Is it me or are we now faced (or perhaps I should say fazed?) much more often by stories in the news that test our moral and ethical principles to the limit, forcing us to question ourselves and what we think to such an extent that it becomes impossible to be sure of what is right? I can never understand the high-minded righteousness and full-blown convictions of the panellists on Radio 4’s Moral Maze, who each week are given a topical issue and who then spend 45 minutes tossing it about, testing the pros and cons and questioning a group of often baffled witnesses who are invited on to the programme to provide evidence for differing points of view. I always come away more confused than I was before listening, as if adopting or hanging on to moral certainty in the face of such complexity is a barrier to understanding rather than a help.

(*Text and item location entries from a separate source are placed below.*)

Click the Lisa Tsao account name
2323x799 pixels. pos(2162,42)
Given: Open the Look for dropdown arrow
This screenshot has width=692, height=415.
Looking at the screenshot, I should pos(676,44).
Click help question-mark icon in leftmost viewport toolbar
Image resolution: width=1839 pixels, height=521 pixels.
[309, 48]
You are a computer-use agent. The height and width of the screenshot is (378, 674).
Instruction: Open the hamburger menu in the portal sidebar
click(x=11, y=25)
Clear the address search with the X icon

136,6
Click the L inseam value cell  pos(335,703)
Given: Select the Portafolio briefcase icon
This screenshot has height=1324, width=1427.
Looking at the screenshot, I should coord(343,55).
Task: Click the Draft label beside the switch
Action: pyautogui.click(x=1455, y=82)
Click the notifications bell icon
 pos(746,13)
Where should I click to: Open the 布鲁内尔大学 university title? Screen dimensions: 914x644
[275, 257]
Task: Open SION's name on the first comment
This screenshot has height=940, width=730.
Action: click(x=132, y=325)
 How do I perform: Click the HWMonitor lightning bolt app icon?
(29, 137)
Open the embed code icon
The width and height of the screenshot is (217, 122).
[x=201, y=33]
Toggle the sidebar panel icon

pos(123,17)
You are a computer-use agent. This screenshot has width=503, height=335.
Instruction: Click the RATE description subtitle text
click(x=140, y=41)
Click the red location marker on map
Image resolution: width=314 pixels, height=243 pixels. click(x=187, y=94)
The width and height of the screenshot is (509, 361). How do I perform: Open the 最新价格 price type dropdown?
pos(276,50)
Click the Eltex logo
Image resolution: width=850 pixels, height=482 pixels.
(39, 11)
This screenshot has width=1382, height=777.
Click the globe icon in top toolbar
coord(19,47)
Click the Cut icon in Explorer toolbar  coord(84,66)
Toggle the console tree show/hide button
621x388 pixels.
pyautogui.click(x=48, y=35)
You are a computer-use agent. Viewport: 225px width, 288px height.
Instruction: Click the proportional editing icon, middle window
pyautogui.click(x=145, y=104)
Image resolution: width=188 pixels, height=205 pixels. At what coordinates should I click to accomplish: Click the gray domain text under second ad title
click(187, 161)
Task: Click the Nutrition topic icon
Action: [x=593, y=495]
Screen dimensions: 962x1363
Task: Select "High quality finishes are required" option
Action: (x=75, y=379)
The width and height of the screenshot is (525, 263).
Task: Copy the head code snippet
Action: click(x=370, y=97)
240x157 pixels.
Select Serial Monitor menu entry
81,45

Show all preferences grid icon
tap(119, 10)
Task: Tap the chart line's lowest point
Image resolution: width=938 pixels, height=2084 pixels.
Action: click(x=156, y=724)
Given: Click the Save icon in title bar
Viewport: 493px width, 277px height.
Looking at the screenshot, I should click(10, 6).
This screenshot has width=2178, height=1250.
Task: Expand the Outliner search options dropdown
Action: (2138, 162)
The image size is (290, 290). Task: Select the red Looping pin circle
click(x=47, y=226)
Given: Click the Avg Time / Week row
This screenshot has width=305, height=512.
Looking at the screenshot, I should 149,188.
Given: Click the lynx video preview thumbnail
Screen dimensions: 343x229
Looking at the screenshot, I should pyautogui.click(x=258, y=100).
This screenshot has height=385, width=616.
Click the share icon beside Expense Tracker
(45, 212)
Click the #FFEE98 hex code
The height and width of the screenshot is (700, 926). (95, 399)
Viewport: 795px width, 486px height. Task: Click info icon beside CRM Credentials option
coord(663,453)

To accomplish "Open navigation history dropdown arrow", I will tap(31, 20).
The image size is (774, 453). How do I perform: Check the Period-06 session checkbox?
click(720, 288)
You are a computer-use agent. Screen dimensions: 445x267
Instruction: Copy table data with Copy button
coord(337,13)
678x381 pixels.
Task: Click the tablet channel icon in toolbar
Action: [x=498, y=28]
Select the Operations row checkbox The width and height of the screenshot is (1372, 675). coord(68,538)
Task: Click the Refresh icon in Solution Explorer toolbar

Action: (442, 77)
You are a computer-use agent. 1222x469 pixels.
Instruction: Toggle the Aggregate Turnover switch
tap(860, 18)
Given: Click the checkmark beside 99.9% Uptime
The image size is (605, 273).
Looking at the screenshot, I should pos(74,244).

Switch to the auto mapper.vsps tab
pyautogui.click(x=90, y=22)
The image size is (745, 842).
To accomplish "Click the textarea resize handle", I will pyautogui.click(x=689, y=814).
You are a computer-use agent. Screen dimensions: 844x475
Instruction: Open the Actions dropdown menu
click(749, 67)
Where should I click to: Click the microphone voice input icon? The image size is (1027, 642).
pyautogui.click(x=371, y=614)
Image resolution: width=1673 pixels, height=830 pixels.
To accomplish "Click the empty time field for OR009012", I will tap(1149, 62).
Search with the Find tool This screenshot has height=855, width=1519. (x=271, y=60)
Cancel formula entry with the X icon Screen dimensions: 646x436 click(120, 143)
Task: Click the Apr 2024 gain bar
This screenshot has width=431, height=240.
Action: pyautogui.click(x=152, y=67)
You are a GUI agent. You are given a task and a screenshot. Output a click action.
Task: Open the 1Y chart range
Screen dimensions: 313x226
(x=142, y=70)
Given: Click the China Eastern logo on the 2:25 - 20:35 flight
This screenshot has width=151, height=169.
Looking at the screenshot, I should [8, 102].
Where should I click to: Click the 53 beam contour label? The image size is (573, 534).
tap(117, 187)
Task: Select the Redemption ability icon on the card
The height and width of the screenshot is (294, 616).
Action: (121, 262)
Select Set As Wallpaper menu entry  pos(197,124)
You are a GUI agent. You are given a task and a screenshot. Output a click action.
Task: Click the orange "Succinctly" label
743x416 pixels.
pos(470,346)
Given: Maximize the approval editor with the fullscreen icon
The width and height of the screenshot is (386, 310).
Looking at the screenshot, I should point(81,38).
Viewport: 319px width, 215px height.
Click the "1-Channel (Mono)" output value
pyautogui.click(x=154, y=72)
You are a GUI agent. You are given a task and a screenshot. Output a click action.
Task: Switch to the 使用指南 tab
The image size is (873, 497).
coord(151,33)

In contrast, even a half-decent radio drama that plays around with questions of how we should live, what we should live by, can help us to see things a bit more clearly, using fiction to explore worlds beyond our experience and encouraging us to think more broadly before settling on a point of view. As the barrister Lord Falconer said on Radio 4 this week: ‘The power of a play that reveals what it’s actually like for people who feel utterly abandoned by a law that appears to have no understanding is huge.’
He was talking to Deborah Bowman, professor of medical ethics and law at St George’s Hospital in south-west London, on Test Case: Debbie Purdy, a discussion between experts about the law on assisted suicide, or rather the lack of clarity about that law.